Athletes and volunteers return to Blacktown Olympic Park
Published on 18 September 2020
20 years ago, the City of Blacktown was a major player in the Sydney 2000 Olympics.
Blacktown International Sportspark was then called Blacktown Olympic Park and was the venue for the Baseball and Softball competition as well as Athletics training.
Blacktown Aquatic Centre was also an official training venue for a number of Olympic swim teams.
Blacktown City Mayor Tony Bleasdale OAM said, “Our City’s contribution to the success of the Sydney 2000 Olympic Games was immense, and the Sydney Olympics put Blacktown on the world stage.”

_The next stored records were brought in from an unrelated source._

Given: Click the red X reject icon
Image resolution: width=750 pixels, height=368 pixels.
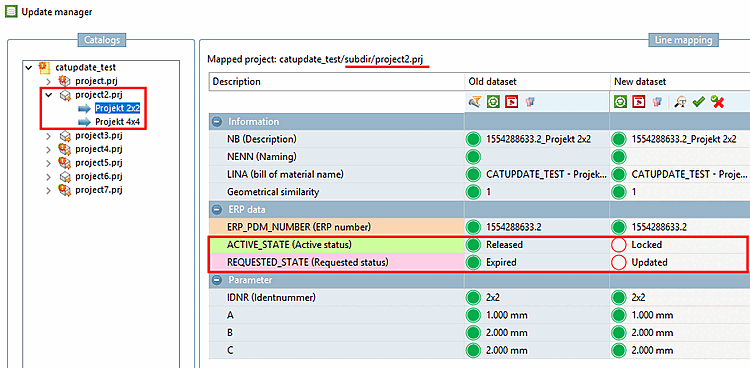Looking at the screenshot, I should 717,102.
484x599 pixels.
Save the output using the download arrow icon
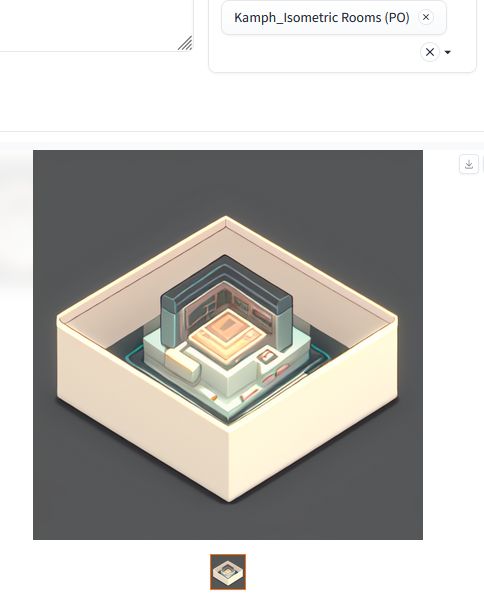click(469, 164)
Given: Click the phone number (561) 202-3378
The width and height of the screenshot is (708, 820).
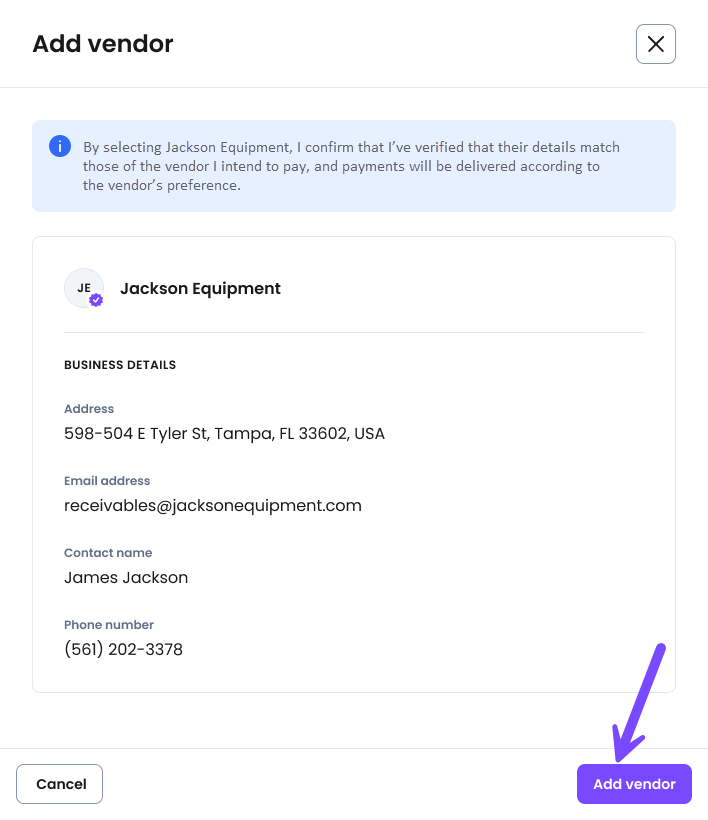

To mark the 20th anniversary, two of the athletes, the venue Police Commander at the time, an Olympic volunteer and Mayor Bleasdale, returned to the Olympic site and recalled their strongest and fondest memories of September 2000.
When Fiona Crawford retired from representative softball in 2007 she had played 223 games for Australia, competed at two Olympic Games, three World championships and was on teams that won gold, silver or bronze medals at 28 international tournaments.
Fiona was Australia’s starting second base for every game at the Sydney Olympics; “My career highlight at the Games was when we beat the USA in the 13th inning in the early rounds of the competition.”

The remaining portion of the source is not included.